● **What this task involves**: Reproduce word for word the stretch of the preface below from "Also something new: we" through "the standards are.".

● **Reading passage**:

········

Preface to Volume XXXII

 

 

You’ll have noticed a new look (and you probably got here via a redirect from our old home). New server, new software, but the same standard for fiction and poetry. We’ll get to that.

 

Also something new: we have launched a program of internships, an educational experience all around. It starts with a didactic phase, in which students are introduced to the history and operations of “littles” over the last century, and specifically to the natural history of GHLL, from Jack Smith’s launch of an in-house mimeographed outlet for student work, through his energetic development of it into a journal with national reach, to the pixels you now behold. Then comes extensive training in preparation for reading actual submissions. The inquiry is on aristotelian principles, as interns sift through back issues of the journal (and also a strategically-selected range of other literary magazines), to try and figure out what the standards are.

 

It seems to have been something of a revelation that there are indeed standards, that the selection is not merely an arbitrary projection of what the editors happen to like on a given day, or that GHLL looks somewhat different from a number of other journals one might name, because we are looking for something else. There are offices where they rip open the envelope, sniff and ask “is it edgy?”

 

(Yes, we still get a fair number of actual envelopes. And I remember some with distinct scents – perfume, weed. But I digress).

········

● **Source material**:
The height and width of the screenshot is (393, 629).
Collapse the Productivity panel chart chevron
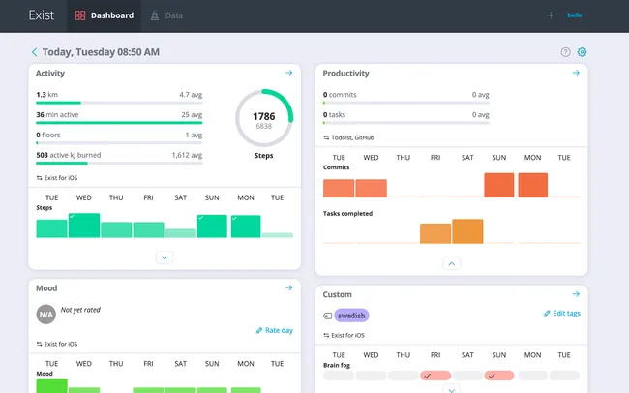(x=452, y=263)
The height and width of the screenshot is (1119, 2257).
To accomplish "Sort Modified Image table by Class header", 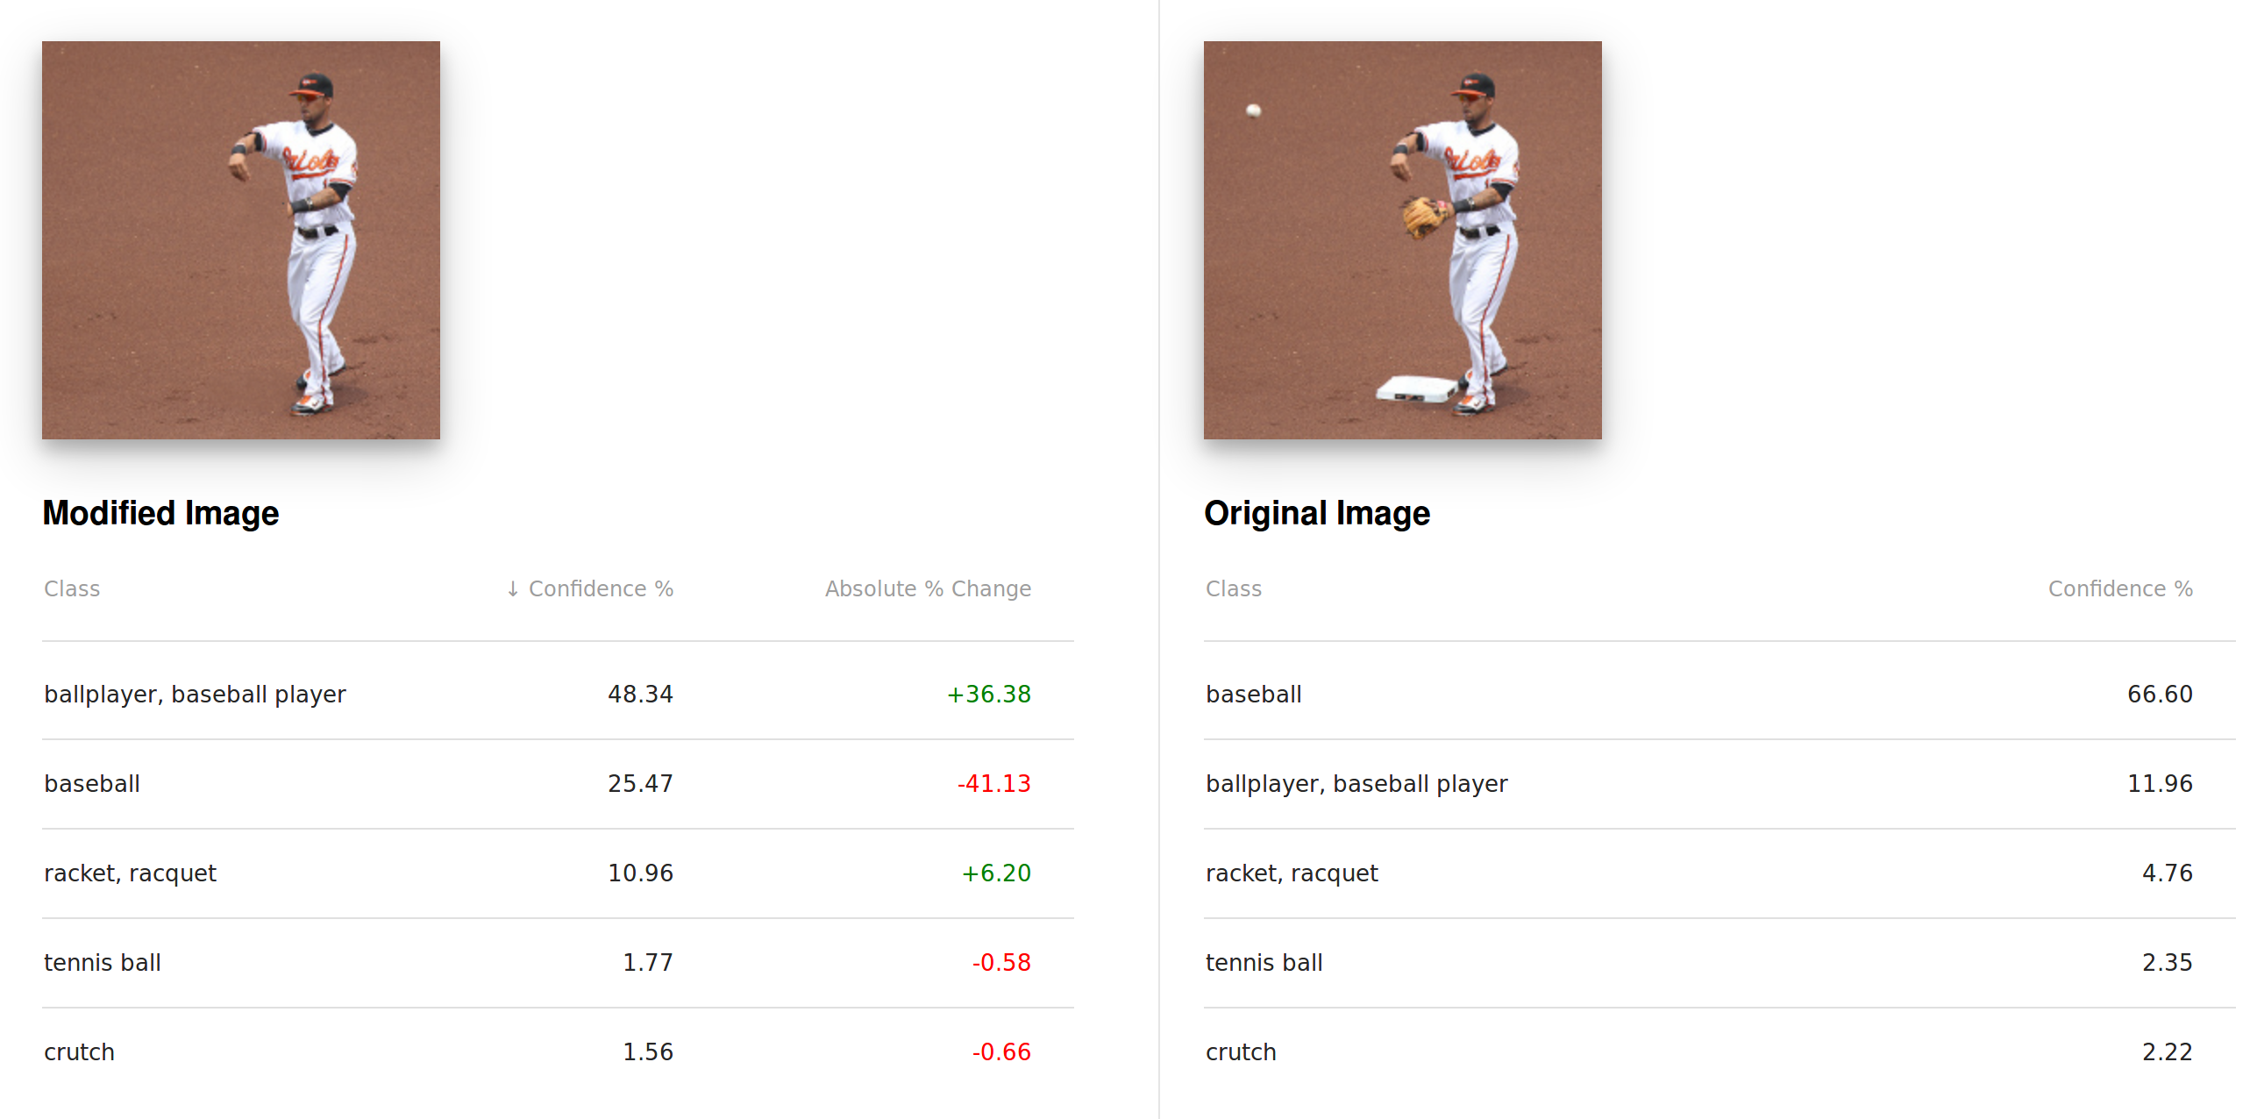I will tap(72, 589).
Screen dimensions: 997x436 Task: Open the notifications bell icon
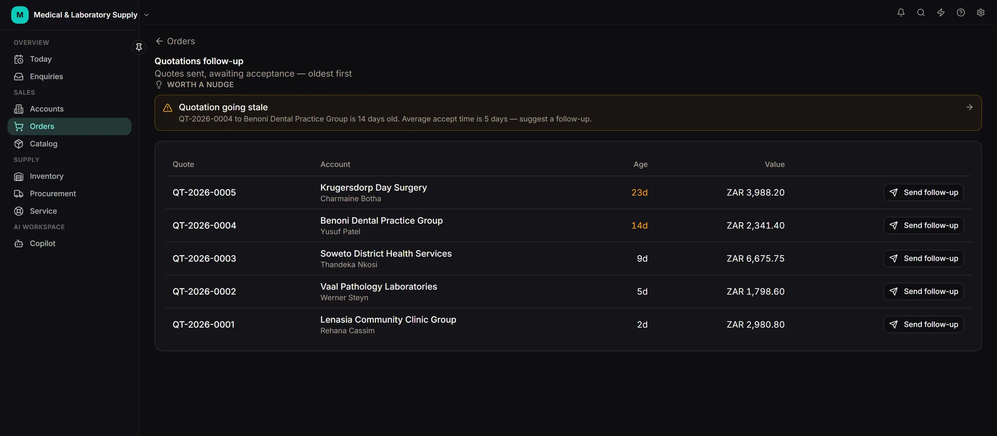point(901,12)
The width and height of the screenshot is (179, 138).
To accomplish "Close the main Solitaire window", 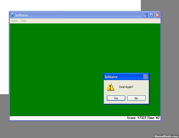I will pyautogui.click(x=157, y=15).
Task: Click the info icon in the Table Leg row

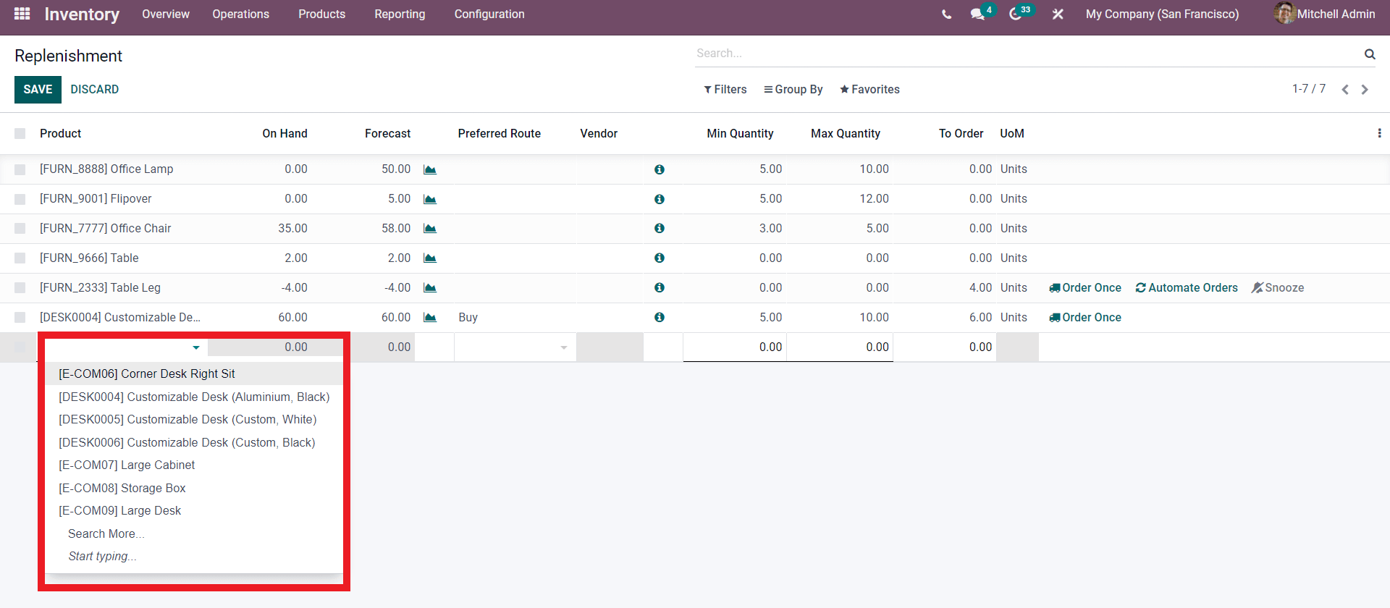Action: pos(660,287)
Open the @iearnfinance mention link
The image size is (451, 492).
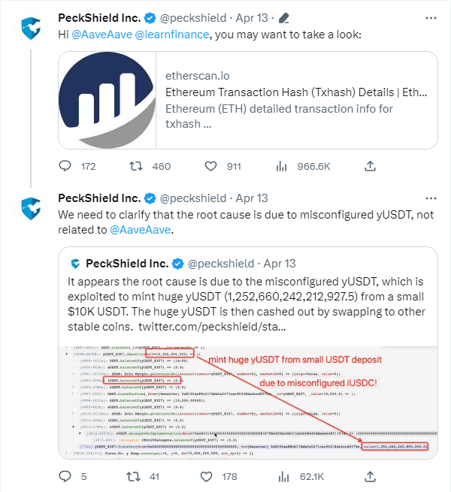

········

● **Answer below**:
Also something new: we have launched a program of internships, an educational experience all around. It starts with a didactic phase, in which students are introduced to the history and operations of “littles” over the last century, and specifically to the natural history of GHLL, from Jack Smith’s launch of an in-house mimeographed outlet for student work, through his energetic development of it into a journal with national reach, to the pixels you now behold. Then comes extensive training in preparation for reading actual submissions. The inquiry is on aristotelian principles, as interns sift through back issues of the journal (and also a strategically-selected range of other literary magazines), to try and figure out what the standards are.